C’est le lieu d’indiquer ici un changement profond, dans l’aventure du « prendre soin » en Occident, plus important que le renoncement à l’hypnose — moment épique de la geste freudienne que même les plus jeunes de nos étudiants connaissent bien — et qui est le renoncement à la suggestion par le sens. Le sens, en tant qu’il est le résultat d’une accumulation d’imaginaire, fixe et fige en désignation le flux mouvant des processus psychiques. Or l’atteinte du sens ne peut être qu’indirecte et instable. La parole se déplie, se déploie en équivoque, trouve le corps de la voix, se souvient des lettres, écrit ses mouvements. L’acte de la parole fait fleurir des équivoques, l’immanence de la lettre en dispose. C’est alors que s’effondre, ou plus exactement se résorbe la machinerie qui, dans la stricte logique du signifiant oppose le paradigme au déplacement, la métaphore à la métonymie (ces deux termes n’ayant d’ailleurs de portée pour l’interprétation qu’en tant qu’ils sont capables de faire s’unir étroitement le son et le sens — union qui est à lire).
Il se trouve, de plus, que la situation psychanalytique n’est pas un dialogue, et qu’elle est encore plus loin de cette structure de débat, voire d’âgon, qui, François Jullien le rappelle lui-même, « se retrouve au cœur du théâtre (tragédie ou comédie), du tribunal, de l’assemblée ». Et il ajoute : « en effet qu’il soit théâtral, judiciaire ou politique, le débat se manifeste aussi comme une pensée s’exerçant pour ou contre ; et il est remporté seulement en fonction de la force et du nombre des arguments qui sont de part et d’autre accumulés »
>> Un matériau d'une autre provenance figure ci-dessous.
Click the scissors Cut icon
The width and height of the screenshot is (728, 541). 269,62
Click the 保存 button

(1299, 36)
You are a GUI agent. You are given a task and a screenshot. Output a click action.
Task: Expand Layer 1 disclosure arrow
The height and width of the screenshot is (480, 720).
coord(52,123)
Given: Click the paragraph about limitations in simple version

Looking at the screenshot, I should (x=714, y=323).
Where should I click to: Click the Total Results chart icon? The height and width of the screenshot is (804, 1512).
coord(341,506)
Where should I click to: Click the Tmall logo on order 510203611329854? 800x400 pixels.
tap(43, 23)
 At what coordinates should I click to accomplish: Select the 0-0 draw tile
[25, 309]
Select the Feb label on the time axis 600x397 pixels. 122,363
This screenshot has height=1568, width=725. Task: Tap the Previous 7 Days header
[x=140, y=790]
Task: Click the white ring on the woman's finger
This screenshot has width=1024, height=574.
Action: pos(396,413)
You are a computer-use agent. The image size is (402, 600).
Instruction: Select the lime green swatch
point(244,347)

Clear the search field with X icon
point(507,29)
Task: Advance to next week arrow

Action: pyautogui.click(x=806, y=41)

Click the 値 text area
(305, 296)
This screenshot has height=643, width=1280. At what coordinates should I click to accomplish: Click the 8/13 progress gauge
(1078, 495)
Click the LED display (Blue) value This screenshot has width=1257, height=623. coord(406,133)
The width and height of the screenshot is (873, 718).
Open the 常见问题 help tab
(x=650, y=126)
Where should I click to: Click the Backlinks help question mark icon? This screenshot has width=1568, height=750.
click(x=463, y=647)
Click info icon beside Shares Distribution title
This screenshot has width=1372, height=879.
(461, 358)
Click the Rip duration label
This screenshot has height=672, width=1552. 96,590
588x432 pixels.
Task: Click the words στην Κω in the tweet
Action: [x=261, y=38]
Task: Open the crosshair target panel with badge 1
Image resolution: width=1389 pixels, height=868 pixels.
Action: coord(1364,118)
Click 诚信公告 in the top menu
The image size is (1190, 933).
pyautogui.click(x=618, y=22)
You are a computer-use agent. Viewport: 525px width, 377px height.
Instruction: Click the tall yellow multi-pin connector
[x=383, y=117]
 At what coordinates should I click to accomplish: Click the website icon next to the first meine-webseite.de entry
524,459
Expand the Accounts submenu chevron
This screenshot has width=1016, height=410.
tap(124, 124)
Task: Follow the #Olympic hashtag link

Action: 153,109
Or, la condition de la parole en situation psychanalytique, rendue à son pouvoir d’événement et d’acte du sujet, à son écho en adresse, nécessite que le cadre psychanalytique favorise le développement de processus de pensées qui tournent autour de bassins attracteurs, d’associations, et donc exclue du même coup toute opération d’interprétation, toute argumentation, prônant un sens.
Rien d’étonnant, dès lors, que le lecteur psychanalyste se retrouve dans cet état de proximité-distance dont je parlais plus haut, en train de lire, voire d’halluciner, dans le portrait du sage mis en contraste avec le philosophe par François Jullien, le portrait type du psychanalyste « surlacanien ».
En effet, à la différence du philosophe qui parle en son nom, délivre des vérités manifestes et démontre en généralisant, le sage est sans moi défini, il dit le tout sous l’angle du particulier, il sait que le caché est évident, et réciproquement, etc.… Mais faut-il en conclure, pour autant, que la Chine serait, pour la psychanalyse, son plus délicat, exquis et nécessaire « dehors » ? Que le sage chinois représenterait la quintessence de la posture et de la sagesse psychanalytique ? Parvenus à cette aporie, une volte-face s’impose. Et le retour dans notre pré-carré freudien réduit à quelques garde-fous. Pas de représentation du Monde, tel est bien un de nos chers credos. Pas de romantisme excessif non plus. J’insiste sur ce point, parce qu’il semble que la conscience romantique s’accorde en quelque façon avec la conception chinoise de l’invisible et de l’immanence ? C’est, ou ce fut, d’ailleurs l’opinion de François Jullien lui-même : « peut-être une telle appréhension de l’Invisible se rapprocherait-elle le plus, somme toute, au sein de notre culture, en retrait de toute Révélation, de la conscience romantique de l’infini ; car, de part et d’autre, un même crédit métaphysique est accordé aux signes poétiques en vue d’appréhender une transcendance échappant résolument à toute entreprise de détermination et qu’aucun Message ne saurait contenir. Selon A.W. Schlegel, qui s’inspire des conceptions esthétiques de Schelling : « "comment l’infini peut-il être conduit à la surface, à l’apparition ? Ce n’est que symboliquement, en images et en signes"; de même que pour son frère : "le divin (le purement spirituel) ne peut être communiqué et extériorisé dans la sphère de la nature que de façon indirecte." Et selon un autre personnage du même dialogue : on en peut dire le plus haut qu’allégoriquement, précisément parce qu’il est inexprimable"»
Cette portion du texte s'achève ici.